- [SUPPLIED TEXT]:
========
Review: Trade Union Democracy In Western Europe

Trade Union Democracy In Western Europe by Walter Galenson

Hassell Street Press (September 9, 2021), 112 pp.

Walter Galenson was, in his own time, a prolific observer of and writer about the subject of labor
relations. He became famous for his theory that the AFL-CIO declined in influence and organizing power
during the 1950s because it had purged its ranks of perceived communists and fellow travelers, i.e.
some of its best organizers. At the time, this thesis was seen as highly controversial but is now widely
accepted by scholars and historians of the subject. Galenson also wrote much about international
aspects of labor relations, specifically how trade unions functioned in other nations and under different
political and social climates. In 1962, he wrote an academic study called Trade Union Democracy in
Western Europe for the University of California Press. Last year, Hassell Street Press released a new
binding of the book, coinciding with the sixtieth anniversary of its publishing date. The book was unusual
in that it covered both the state of various labor movements in Europe but also the experience of
internal union democracy by rank and file members of the major unions in Italy, France, Belgium,
Holland, Austria, Scandinavia, and Great Britain. For this reason, it is a work of interest for those of us in
involved with the struggle for greater union democracy.

Galenson begins his survey with the romance nations of Italy and France. At the time of this study, both
the labor movements could count a large minority of the workforce of their respective nations as
members but not dues paying members, limiting the amount of influence unions have on the shop floor
of individual bargaining units, as opposed to industry wide wage/benefits negotiations. As well, workers
within one shop could be represented by a host of different unions based on their preference. Typically,
these were unions affiliated with a particular political party; for example, the French/Italian Communist
Party, Socialist Party, etc. In Italy, rank and file union matters were handled by a factory wide “grievance
committee” which was regularly elected by the members of the bargaining unit and included
proportional representation. Committee members were thus from different unions; the more votes a
union got, the more seats it held on the committee. Elections were recurrent and “the frequency of
balloting for grievance committees means that electioneering never stops”. Unlike Italian unions, their
French counterparts had somewhat more of a local organization and held elections annually for their
“shop stewards committee “and “enterprise committee”, both of which had proportional
representation. This “rival unionism” model had interesting implications for union democracy. On the
one hand, unions were constantly vying for votes from the rank and file making a “…conscious effort to
improve communications with individual workers”. On the other, because the unions were affiliated
with national political parties and focused on industry wide bargaining, local organizations were
frequently left moribund. In Italy, for instance, “the statutes for most unions provide for democratic
control but in fact very little rank and file activity is in evidence”.
========
- [RECORDS FOR THE EXERCISE]:
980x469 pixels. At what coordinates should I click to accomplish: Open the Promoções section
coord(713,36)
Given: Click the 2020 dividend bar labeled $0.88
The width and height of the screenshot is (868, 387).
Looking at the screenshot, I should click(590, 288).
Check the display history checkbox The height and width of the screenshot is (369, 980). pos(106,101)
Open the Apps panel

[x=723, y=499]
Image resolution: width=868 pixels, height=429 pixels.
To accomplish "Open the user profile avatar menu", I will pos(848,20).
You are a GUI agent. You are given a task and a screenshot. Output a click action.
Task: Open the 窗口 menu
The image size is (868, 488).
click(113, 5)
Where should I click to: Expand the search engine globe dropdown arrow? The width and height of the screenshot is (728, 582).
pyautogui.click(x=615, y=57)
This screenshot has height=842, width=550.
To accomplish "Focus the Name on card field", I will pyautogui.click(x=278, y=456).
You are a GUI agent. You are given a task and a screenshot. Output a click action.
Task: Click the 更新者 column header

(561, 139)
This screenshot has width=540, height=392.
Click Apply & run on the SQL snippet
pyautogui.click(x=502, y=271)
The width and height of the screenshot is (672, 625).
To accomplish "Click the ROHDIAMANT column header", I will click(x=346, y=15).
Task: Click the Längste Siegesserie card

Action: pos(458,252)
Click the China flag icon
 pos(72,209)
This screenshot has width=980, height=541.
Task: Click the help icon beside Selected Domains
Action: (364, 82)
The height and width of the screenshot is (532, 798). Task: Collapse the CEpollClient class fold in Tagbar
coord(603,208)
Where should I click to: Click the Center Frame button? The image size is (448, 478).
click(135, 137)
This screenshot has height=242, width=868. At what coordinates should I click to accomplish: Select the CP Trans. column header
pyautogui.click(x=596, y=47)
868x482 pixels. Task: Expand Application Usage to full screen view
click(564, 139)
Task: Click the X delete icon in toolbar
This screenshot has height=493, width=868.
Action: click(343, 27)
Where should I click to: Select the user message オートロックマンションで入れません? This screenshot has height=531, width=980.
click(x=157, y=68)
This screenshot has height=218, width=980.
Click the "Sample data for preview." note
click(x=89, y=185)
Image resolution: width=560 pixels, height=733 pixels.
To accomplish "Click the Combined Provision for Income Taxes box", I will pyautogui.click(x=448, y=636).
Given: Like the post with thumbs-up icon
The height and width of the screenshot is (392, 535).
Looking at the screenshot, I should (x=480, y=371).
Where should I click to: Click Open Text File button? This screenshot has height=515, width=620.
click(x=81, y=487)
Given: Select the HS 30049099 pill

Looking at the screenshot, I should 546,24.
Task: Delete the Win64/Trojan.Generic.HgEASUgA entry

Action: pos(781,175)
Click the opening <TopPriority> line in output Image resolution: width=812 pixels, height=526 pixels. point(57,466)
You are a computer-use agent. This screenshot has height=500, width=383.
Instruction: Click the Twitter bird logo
========
- [PROBLEMS AND TASKS]:
a – In the review of the union democracy book, how often did French unions hold elections for their shop stewards committee and enterprise committee?
b – Duplicate the records, starting at their first line and ending at the line that contains "Looking at the screenshot, I should click(590, 288).", with both of these lines included.
The records have no connection to the review of the union democracy book.

- [THE REPLIES]:
a – Annually.

b –
980x469 pixels. At what coordinates should I click to accomplish: Open the Promoções section
coord(713,36)
Given: Click the 2020 dividend bar labeled $0.88
The width and height of the screenshot is (868, 387).
Looking at the screenshot, I should click(590, 288).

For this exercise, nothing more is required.